## [PROBLEM REQUIREMENTS]
No pictures go in the copy. Restate, word for word, each line from the one containing "Image resolution: width=1475" through the last line below.

[Opening TASK INPUT section]

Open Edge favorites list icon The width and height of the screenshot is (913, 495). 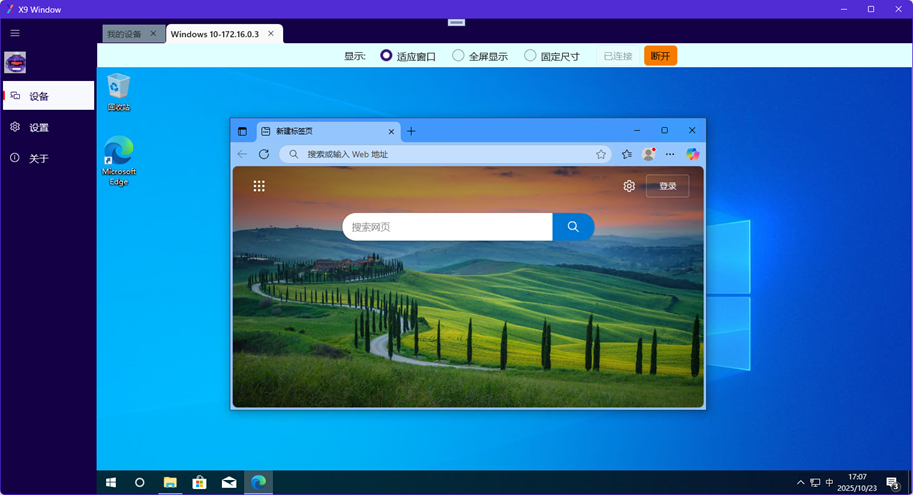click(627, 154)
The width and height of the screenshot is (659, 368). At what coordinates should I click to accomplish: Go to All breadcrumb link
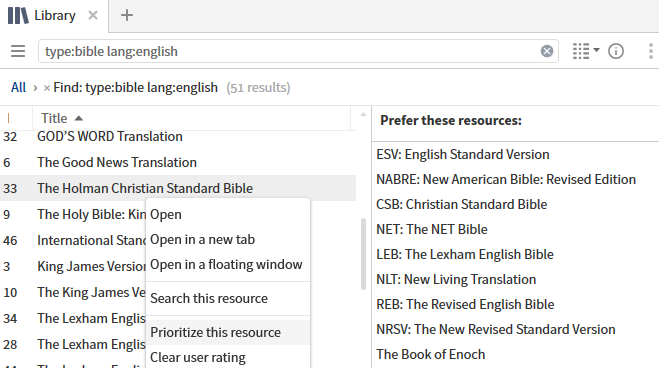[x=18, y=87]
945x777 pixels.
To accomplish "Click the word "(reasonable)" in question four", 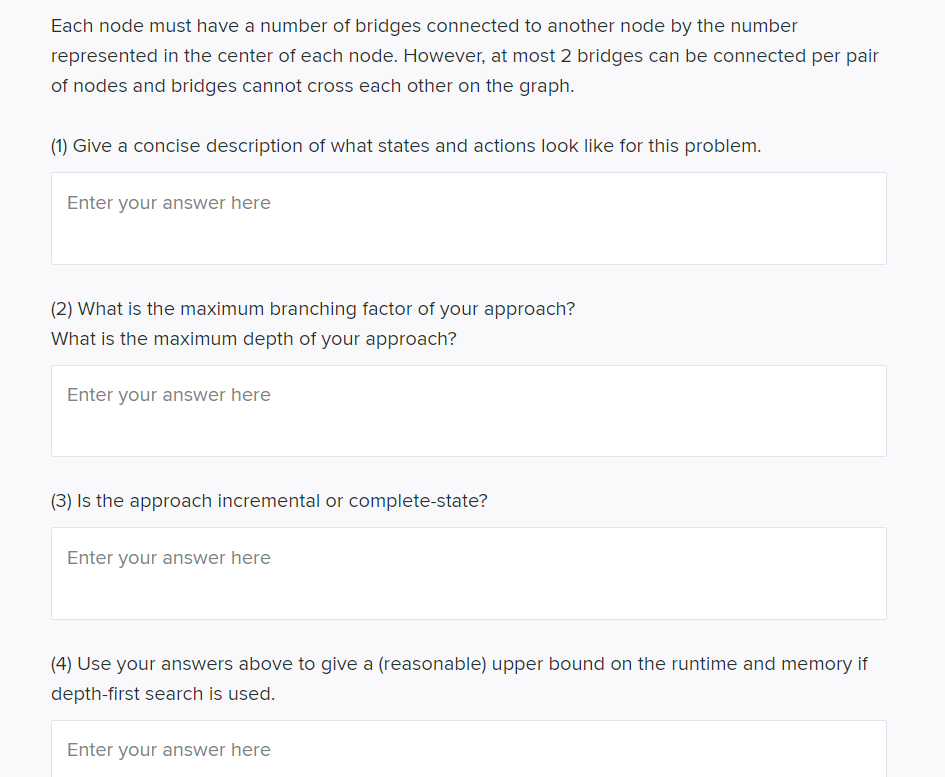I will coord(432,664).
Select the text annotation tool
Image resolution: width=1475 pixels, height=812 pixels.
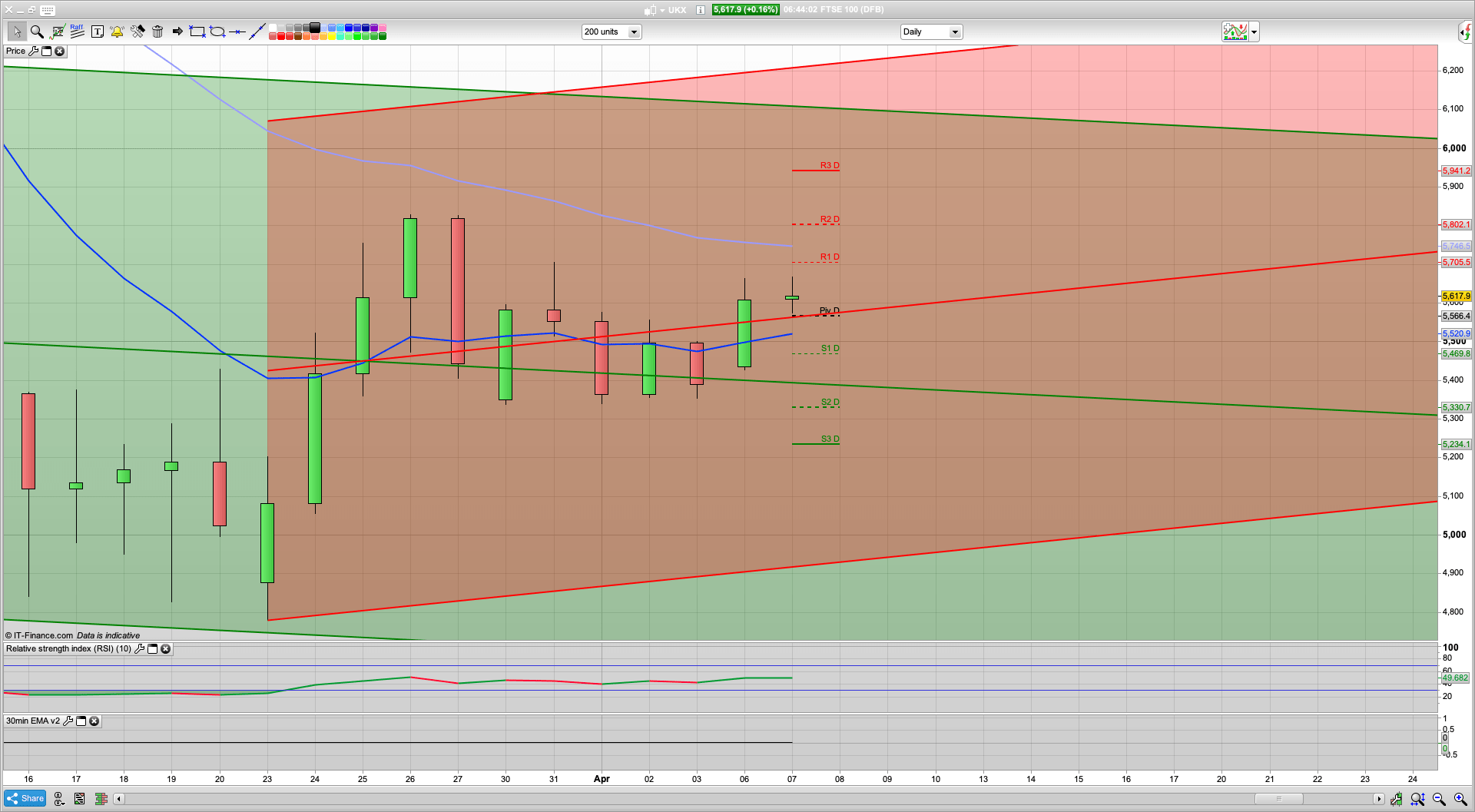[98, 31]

[Closing TASK INPUT section]

## [RESPONSE BELOW]
Image resolution: width=1475 pixels, height=812 pixels.
[98, 31]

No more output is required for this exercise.